Arteriovenous malformation (AVM) is an abnormal connection between the arteries and veins in the brain, making it the most common cause of intracranial hemorrhage in children. Treatment options include surgery, radiosurgery, and irradiation depending on the patient’s condition. Dilated pupils and nystagmus are not symptoms of AVM. Seizures are seen if the AVM has hemorrhaged. 

AVM places patients at risk for hemorrhage and rebleeding after surgery. Signs and symptoms of hemorrhage include severe headache, seizures, decreased level of consciousness, hypotonia, irritability, decreased hemoglobin, and abnormal eye movements in a patient that is slowly deteriorating.
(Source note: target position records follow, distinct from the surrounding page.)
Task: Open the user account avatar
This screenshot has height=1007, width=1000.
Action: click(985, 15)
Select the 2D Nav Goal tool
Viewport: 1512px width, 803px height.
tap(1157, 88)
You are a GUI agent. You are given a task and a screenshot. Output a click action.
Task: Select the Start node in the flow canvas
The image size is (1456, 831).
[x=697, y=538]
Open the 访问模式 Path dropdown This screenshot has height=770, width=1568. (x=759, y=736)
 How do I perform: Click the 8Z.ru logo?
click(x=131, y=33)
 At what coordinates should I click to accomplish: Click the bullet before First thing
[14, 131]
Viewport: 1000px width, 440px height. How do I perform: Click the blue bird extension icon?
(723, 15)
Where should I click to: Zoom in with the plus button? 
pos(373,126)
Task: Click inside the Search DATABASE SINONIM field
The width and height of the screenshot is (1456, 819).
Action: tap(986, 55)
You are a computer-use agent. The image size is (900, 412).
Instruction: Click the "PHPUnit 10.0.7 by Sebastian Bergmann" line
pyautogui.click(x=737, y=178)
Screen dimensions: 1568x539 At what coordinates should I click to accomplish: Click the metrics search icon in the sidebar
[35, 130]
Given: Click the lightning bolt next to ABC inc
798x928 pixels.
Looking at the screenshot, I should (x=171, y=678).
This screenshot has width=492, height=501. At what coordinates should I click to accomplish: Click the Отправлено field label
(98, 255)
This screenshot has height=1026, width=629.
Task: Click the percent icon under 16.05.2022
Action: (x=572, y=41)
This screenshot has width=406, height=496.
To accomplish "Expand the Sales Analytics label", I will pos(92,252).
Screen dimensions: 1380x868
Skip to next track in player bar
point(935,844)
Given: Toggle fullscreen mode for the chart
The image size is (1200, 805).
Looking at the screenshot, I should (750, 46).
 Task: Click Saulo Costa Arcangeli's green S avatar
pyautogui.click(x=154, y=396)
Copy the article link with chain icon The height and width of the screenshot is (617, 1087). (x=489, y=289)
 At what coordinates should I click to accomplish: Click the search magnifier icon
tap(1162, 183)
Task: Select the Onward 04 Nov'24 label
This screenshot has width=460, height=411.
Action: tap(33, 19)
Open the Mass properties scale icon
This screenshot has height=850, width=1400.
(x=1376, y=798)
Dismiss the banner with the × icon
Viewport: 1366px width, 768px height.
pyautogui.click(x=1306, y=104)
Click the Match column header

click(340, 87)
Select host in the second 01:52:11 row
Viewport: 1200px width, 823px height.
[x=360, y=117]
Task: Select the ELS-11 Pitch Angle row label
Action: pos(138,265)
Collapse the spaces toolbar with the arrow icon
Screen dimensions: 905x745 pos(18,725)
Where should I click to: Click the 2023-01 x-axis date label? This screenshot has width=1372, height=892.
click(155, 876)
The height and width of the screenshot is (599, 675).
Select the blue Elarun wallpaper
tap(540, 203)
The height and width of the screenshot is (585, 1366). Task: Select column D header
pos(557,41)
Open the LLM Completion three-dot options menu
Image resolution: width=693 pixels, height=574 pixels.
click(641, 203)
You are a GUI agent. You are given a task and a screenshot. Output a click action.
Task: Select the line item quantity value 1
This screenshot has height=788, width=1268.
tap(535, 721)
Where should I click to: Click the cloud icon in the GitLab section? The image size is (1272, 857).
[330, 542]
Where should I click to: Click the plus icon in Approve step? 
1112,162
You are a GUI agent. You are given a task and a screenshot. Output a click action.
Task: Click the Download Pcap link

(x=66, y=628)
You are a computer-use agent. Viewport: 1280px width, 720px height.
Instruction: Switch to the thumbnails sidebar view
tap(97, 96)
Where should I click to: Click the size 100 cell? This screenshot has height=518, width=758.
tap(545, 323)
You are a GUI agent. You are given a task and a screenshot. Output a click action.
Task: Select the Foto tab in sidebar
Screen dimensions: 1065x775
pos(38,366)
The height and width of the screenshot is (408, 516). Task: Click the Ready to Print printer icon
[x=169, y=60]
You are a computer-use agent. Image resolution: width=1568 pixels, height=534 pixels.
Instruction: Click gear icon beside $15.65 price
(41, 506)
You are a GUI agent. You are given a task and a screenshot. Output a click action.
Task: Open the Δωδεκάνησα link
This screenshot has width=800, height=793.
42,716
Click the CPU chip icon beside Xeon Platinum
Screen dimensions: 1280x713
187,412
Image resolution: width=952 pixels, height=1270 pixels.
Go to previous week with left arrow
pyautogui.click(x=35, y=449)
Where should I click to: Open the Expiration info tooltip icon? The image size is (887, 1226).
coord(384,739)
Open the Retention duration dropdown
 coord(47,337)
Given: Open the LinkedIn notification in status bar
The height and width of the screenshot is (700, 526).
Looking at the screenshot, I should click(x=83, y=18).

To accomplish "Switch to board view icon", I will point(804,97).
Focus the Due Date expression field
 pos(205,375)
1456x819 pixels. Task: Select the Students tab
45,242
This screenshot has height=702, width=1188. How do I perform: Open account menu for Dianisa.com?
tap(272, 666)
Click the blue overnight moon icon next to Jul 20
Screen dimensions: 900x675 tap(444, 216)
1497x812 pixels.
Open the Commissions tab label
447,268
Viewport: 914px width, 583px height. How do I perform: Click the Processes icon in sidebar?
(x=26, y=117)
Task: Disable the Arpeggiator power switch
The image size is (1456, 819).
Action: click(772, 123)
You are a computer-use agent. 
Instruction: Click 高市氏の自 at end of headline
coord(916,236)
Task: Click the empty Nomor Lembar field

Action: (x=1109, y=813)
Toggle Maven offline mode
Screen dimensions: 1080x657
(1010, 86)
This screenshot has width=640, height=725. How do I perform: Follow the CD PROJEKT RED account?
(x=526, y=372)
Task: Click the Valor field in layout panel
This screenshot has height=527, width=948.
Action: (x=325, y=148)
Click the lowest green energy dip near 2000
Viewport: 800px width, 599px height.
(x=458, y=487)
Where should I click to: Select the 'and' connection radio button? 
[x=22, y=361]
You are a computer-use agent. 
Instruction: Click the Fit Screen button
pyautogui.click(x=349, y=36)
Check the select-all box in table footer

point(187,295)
Signs and symptoms in a rapidly deteriorating patient include coma, apnea, seizures, and unreactive pupils. Creating a calm environment keeps intracranial pressure (ICP) low and decreases vasospasm. 

The cause of congenital neurologic abnormalities is unknown. A ventriculoperitoneal shunt may be indicated if hydrocephalus is present to decrease intracranial pressures. Nursing diagnoses include potential for infection after surgery, potential for decreased cardiac output related to anaphylactic shock from latex hypersensitivity, altered cerebral tissue perfusion related to increased ICP due to hydrocephalus, and altered elimination related to decreased innervation of bladder, urinary sphincter, and lower intestines.